## TASK TO COMPLETE:
Rewrite every one of the records below, replacing each occurrence of "Where should I click to" with "Where do I click to" and leaving all other text unchanged.

## MATERIAL PROVIDED:

======

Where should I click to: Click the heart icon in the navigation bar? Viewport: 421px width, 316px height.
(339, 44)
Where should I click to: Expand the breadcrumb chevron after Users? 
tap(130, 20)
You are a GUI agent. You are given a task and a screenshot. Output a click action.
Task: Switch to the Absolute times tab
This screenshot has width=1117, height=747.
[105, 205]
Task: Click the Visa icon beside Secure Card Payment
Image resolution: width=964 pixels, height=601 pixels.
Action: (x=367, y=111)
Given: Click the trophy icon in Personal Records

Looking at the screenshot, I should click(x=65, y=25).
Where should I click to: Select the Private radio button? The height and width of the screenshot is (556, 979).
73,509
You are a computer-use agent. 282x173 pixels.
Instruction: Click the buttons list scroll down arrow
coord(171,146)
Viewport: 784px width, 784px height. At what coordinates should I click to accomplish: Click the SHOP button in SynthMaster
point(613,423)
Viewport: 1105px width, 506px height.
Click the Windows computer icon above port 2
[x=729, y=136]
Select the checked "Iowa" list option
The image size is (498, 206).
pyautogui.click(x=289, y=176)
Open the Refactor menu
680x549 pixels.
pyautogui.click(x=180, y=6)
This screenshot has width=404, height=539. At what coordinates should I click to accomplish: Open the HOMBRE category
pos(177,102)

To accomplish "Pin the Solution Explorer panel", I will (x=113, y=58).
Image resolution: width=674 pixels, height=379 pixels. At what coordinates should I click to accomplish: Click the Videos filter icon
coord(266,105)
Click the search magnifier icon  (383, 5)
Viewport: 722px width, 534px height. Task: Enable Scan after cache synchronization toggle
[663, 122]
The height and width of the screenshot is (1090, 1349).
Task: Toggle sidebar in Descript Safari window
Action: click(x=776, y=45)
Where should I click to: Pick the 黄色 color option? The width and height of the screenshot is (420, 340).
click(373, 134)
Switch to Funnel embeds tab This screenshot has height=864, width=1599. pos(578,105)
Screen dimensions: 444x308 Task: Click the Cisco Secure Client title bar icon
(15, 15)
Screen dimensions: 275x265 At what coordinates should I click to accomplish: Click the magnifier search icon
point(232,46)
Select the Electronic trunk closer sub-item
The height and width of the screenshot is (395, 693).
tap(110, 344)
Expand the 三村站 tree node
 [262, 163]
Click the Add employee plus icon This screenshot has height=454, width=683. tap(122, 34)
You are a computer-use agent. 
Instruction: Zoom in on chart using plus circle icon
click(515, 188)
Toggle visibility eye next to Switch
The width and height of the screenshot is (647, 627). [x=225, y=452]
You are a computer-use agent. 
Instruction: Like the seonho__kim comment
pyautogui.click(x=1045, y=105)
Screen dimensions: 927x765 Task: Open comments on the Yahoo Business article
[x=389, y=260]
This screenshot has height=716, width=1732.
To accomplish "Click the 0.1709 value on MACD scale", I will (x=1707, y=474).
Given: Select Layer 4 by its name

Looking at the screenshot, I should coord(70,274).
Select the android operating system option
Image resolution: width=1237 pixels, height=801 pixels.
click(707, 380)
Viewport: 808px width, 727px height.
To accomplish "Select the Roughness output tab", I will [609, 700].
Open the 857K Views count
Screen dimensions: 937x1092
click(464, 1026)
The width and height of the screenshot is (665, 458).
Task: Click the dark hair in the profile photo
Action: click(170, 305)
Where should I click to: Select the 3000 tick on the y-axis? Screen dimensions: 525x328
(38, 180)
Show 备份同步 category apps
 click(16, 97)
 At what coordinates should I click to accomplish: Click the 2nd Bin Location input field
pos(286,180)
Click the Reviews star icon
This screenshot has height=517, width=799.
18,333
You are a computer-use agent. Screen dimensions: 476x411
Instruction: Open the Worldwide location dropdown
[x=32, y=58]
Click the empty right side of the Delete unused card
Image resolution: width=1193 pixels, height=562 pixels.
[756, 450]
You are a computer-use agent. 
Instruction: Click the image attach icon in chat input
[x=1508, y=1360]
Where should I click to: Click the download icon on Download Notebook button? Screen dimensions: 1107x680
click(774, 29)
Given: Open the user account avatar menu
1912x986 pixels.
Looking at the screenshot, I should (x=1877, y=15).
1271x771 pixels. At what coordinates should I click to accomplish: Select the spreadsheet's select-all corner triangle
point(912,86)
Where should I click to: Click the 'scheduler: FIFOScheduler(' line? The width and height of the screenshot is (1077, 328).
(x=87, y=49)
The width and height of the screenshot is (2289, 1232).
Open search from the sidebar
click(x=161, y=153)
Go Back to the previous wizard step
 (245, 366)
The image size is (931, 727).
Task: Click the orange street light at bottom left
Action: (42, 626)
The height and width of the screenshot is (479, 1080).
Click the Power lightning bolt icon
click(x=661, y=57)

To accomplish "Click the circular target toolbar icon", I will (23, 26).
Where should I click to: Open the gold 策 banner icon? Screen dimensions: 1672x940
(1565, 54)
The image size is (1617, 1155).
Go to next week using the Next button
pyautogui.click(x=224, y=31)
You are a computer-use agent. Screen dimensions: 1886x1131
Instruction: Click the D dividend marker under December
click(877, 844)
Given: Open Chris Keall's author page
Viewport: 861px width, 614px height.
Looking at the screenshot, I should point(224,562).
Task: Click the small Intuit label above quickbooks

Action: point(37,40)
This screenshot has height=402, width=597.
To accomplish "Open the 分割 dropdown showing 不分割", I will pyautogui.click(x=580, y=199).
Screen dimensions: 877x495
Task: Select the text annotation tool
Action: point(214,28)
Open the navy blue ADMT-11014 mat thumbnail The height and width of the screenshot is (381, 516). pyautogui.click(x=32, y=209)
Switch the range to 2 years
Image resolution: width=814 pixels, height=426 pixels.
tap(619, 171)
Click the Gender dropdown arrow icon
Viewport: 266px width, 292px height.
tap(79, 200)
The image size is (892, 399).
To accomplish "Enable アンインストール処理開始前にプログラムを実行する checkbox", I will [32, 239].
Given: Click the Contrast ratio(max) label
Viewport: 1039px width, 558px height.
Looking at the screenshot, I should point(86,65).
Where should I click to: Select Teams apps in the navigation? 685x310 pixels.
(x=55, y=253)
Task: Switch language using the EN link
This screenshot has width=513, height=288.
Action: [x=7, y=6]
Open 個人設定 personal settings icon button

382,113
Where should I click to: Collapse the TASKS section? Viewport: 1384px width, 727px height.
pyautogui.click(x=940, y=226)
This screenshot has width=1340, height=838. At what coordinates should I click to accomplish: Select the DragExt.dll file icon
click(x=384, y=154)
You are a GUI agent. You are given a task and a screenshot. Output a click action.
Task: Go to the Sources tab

======

## SOLVED EXERCISE:
Where do I click to: Click the heart icon in the navigation bar? Viewport: 421px width, 316px height.
(339, 44)
Where do I click to: Expand the breadcrumb chevron after Users? 
tap(130, 20)
You are a GUI agent. You are given a task and a screenshot. Output a click action.
Task: Switch to the Absolute times tab
This screenshot has width=1117, height=747.
[105, 205]
Task: Click the Visa icon beside Secure Card Payment
Image resolution: width=964 pixels, height=601 pixels.
Action: (x=367, y=111)
Given: Click the trophy icon in Personal Records

Looking at the screenshot, I should click(x=65, y=25).
Where do I click to: Select the Private radio button? The height and width of the screenshot is (556, 979).
73,509
You are a computer-use agent. 282x173 pixels.
Instruction: Click the buttons list scroll down arrow
coord(171,146)
Viewport: 784px width, 784px height. At what coordinates should I click to accomplish: Click the SHOP button in SynthMaster
point(613,423)
Viewport: 1105px width, 506px height.
Click the Windows computer icon above port 2
[x=729, y=136]
Select the checked "Iowa" list option
The image size is (498, 206).
pyautogui.click(x=289, y=176)
Open the Refactor menu
680x549 pixels.
pyautogui.click(x=180, y=6)
This screenshot has width=404, height=539. At what coordinates should I click to accomplish: Open the HOMBRE category
pos(177,102)

To accomplish "Pin the Solution Explorer panel", I will (x=113, y=58).
Image resolution: width=674 pixels, height=379 pixels. At what coordinates should I click to accomplish: Click the Videos filter icon
coord(266,105)
Click the search magnifier icon  (383, 5)
Viewport: 722px width, 534px height. Task: Enable Scan after cache synchronization toggle
[663, 122]
The height and width of the screenshot is (1090, 1349).
Task: Toggle sidebar in Descript Safari window
Action: click(x=776, y=45)
Where do I click to: Pick the 黄色 color option? The width and height of the screenshot is (420, 340).
click(373, 134)
Switch to Funnel embeds tab This screenshot has height=864, width=1599. pos(578,105)
Screen dimensions: 444x308 Task: Click the Cisco Secure Client title bar icon
(15, 15)
Screen dimensions: 275x265 At what coordinates should I click to accomplish: Click the magnifier search icon
point(232,46)
Select the Electronic trunk closer sub-item
The height and width of the screenshot is (395, 693).
tap(110, 344)
Expand the 三村站 tree node
 [262, 163]
Click the Add employee plus icon This screenshot has height=454, width=683. tap(122, 34)
You are a computer-use agent. 
Instruction: Zoom in on chart using plus circle icon
click(515, 188)
Toggle visibility eye next to Switch
The width and height of the screenshot is (647, 627). [x=225, y=452]
You are a computer-use agent. 
Instruction: Like the seonho__kim comment
pyautogui.click(x=1045, y=105)
Screen dimensions: 927x765 Task: Open comments on the Yahoo Business article
[x=389, y=260]
This screenshot has height=716, width=1732.
To accomplish "Click the 0.1709 value on MACD scale", I will (x=1707, y=474).
Given: Select Layer 4 by its name

Looking at the screenshot, I should coord(70,274).
Select the android operating system option
Image resolution: width=1237 pixels, height=801 pixels.
click(707, 380)
Viewport: 808px width, 727px height.
To accomplish "Select the Roughness output tab", I will [609, 700].
Open the 857K Views count
Screen dimensions: 937x1092
click(464, 1026)
The width and height of the screenshot is (665, 458).
Task: Click the dark hair in the profile photo
Action: click(170, 305)
Where do I click to: Select the 3000 tick on the y-axis? Screen dimensions: 525x328
(38, 180)
Show 备份同步 category apps
 click(16, 97)
 At what coordinates should I click to accomplish: Click the 2nd Bin Location input field
pos(286,180)
Click the Reviews star icon
This screenshot has height=517, width=799.
18,333
You are a computer-use agent. Screen dimensions: 476x411
Instruction: Open the Worldwide location dropdown
[x=32, y=58]
Click the empty right side of the Delete unused card
Image resolution: width=1193 pixels, height=562 pixels.
[756, 450]
You are a computer-use agent. 
Instruction: Click the image attach icon in chat input
[x=1508, y=1360]
Where do I click to: Click the download icon on Download Notebook button? Screen dimensions: 1107x680
click(774, 29)
Given: Open the user account avatar menu
1912x986 pixels.
Looking at the screenshot, I should (x=1877, y=15).
1271x771 pixels. At what coordinates should I click to accomplish: Select the spreadsheet's select-all corner triangle
point(912,86)
Where do I click to: Click the 'scheduler: FIFOScheduler(' line? The width and height of the screenshot is (1077, 328).
(x=87, y=49)
The width and height of the screenshot is (2289, 1232).
Open search from the sidebar
click(x=161, y=153)
Go Back to the previous wizard step
 (245, 366)
The image size is (931, 727).
Task: Click the orange street light at bottom left
Action: (42, 626)
The height and width of the screenshot is (479, 1080).
Click the Power lightning bolt icon
click(x=661, y=57)

To accomplish "Click the circular target toolbar icon", I will (23, 26).
Where do I click to: Open the gold 策 banner icon? Screen dimensions: 1672x940
(1565, 54)
The image size is (1617, 1155).
Go to next week using the Next button
pyautogui.click(x=224, y=31)
You are a computer-use agent. Screen dimensions: 1886x1131
Instruction: Click the D dividend marker under December
click(877, 844)
Given: Open Chris Keall's author page
Viewport: 861px width, 614px height.
Looking at the screenshot, I should point(224,562).
Task: Click the small Intuit label above quickbooks

Action: point(37,40)
This screenshot has height=402, width=597.
To accomplish "Open the 分割 dropdown showing 不分割", I will pyautogui.click(x=580, y=199).
Screen dimensions: 877x495
Task: Select the text annotation tool
Action: point(214,28)
Open the navy blue ADMT-11014 mat thumbnail The height and width of the screenshot is (381, 516). pyautogui.click(x=32, y=209)
Switch the range to 2 years
Image resolution: width=814 pixels, height=426 pixels.
tap(619, 171)
Click the Gender dropdown arrow icon
Viewport: 266px width, 292px height.
tap(79, 200)
The image size is (892, 399).
To accomplish "Enable アンインストール処理開始前にプログラムを実行する checkbox", I will [32, 239].
Given: Click the Contrast ratio(max) label
Viewport: 1039px width, 558px height.
Looking at the screenshot, I should point(86,65).
Where do I click to: Select Teams apps in the navigation? 685x310 pixels.
(x=55, y=253)
Task: Switch language using the EN link
This screenshot has width=513, height=288.
Action: [x=7, y=6]
Open 個人設定 personal settings icon button

382,113
Where do I click to: Collapse the TASKS section? Viewport: 1384px width, 727px height.
pyautogui.click(x=940, y=226)
This screenshot has width=1340, height=838. At what coordinates should I click to accomplish: Select the DragExt.dll file icon
click(x=384, y=154)
You are a GUI agent. You are given a task and a screenshot. Output a click action.
Task: Go to the Sources tab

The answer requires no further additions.